Now, to continue our travelogue. After talking to Cornelius on the phone from our Pension, he suggested that we drive to his house. After missing the street we should have taken, we managed to come back at it, and found his place. Ruth did not go up to his apartment with me. He lives on the 4th floor of one of those Russian designed buildings that were built all over Eastern Europe and there is no elevator.
I had told Cornelius that Ruth could not walk very far. However, to a German living in Berlin, that evidently means not over two miles before resting. “It’s only a five minute walk,” he said. We got to hear that phrase several times on the rest of our trip. First we walked over to Spandau’s shopping area and had “The best pizza around.” Let’s just say it was the first time we ever had crunchy crust pizza with ham and dandelion greens on top. Different, to say the least. From there we walked to the “Citadel,” an old fortress that has seen a lot of restoration. It was impressive. Then we walked to the Spandau Bier Garten. In the evenings the place is always crowded, but not that afternoon. After having a beer brewed right there at the Bier Garten, we walked back to Cornelius’ place. Ruth had had enough ‘5 minute walks.” We headed back to our Pension for the night. At the ‘round about’ we got cut off by an irate man with a loud horn and couldn’t take the road we wanted. We traveled off in the wrong direction. After driving through what seemed to be a national park, we finally found our way back. Good thing it was summer and the days were long.
Back at the Pension we asked where would be a good place to get a light meal. He told us just up the road a couple of blocks. It turned out the restaurant was having a private party of some kind, so we drove along a little farther. We ate at the Falken Grill - very interesting experience! There we met a man and his 12-year-old son. Neither could speak much English. By his actions I don’t think he would have any trouble with Russian. To make a long story short, he was just overjoyed with meeting an American. I must have gotten at least three Russian bear hugs and “You American, you American!” he kept repeating and he just had to buy me a beer. Ruth had given the boy a dime, as he wanted something from America. I slipped him a dollar bill. You might think we gave him a new car. He had to go around and show it to all his buddies. In return, he insisted giving Ruth a little stuffed dog that ran backwards when you pulled a little cord on it. Later we saw it had a tag that said “Mc Donalds”. I’m sure he had just gotten it, but he had to give us something. They were so thrilled with talking to us. I think all four of us will remember that encounter for a long time.
The next morning we drove back to Cornelius’ place and both of us climbed up to his apartment on the 4th floor. There I was able to check my e-mail on his computer. The German keyboard has a different configuration than ours, so it took a bit of ‘hunt and peck’ to write a short note to Paul. Cornelius had just baked some bread, so we each had a slice with butter, or I should say, we had some butter with a slice of bread. It was quite good. From Cornelius’ we drove and parked the car at the banhof station and took the train into Berlin. Then another “5 minute walk” to a restaurant across the street from where we were to take a 3-hour boat ride around Berlin. The food was good, but very slow service. With a little prodding for the check, we did get to the boat on time. The weather turned sunny and the boat ride was fabulous. What made it fabulous is that although the narration on the ship was in German, Cornelius pointed out the sights and told us everything in English.
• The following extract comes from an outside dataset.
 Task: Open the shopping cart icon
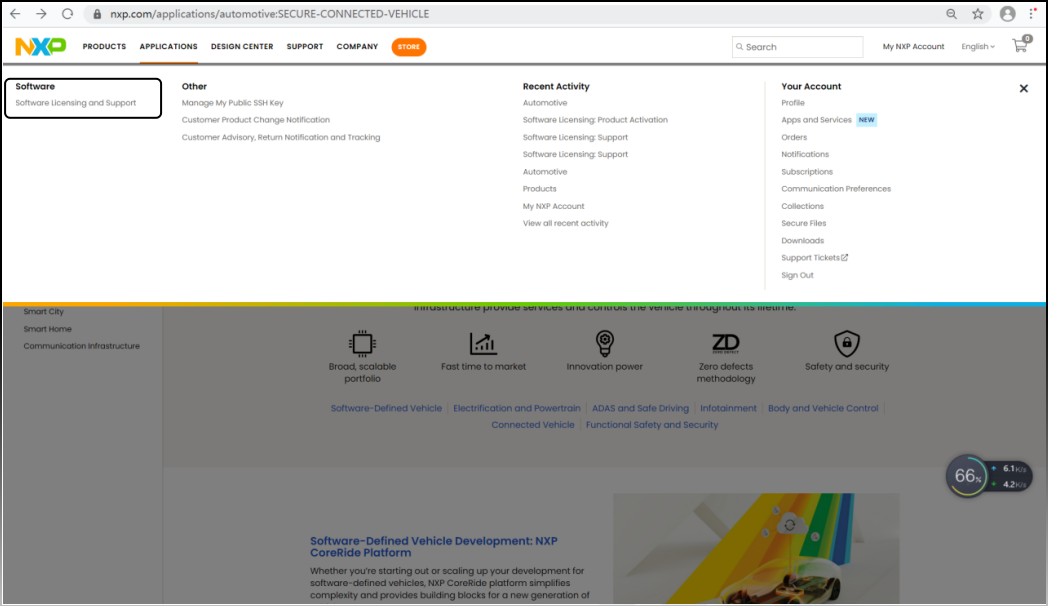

Nearly all the historical buildings and sights can be seen from this boat tour. One of the projects Cornelius is working on is to produce a small brochure in English, that could be used on this tour. I’m convinced no one knows more about Berlin than he. After the boat tour we went to Potsdamer Platz - Sony Center Mall. We walked, but at one point we stopped and took an elevator up to the second floor at a very trendy cafe, the famous Kranzler, along the Ku’damm and had a cup of coffee. We also saw the Kaiser Wilhelm Church. The ruins of the old church have been left standing and a new one has been built right side of it.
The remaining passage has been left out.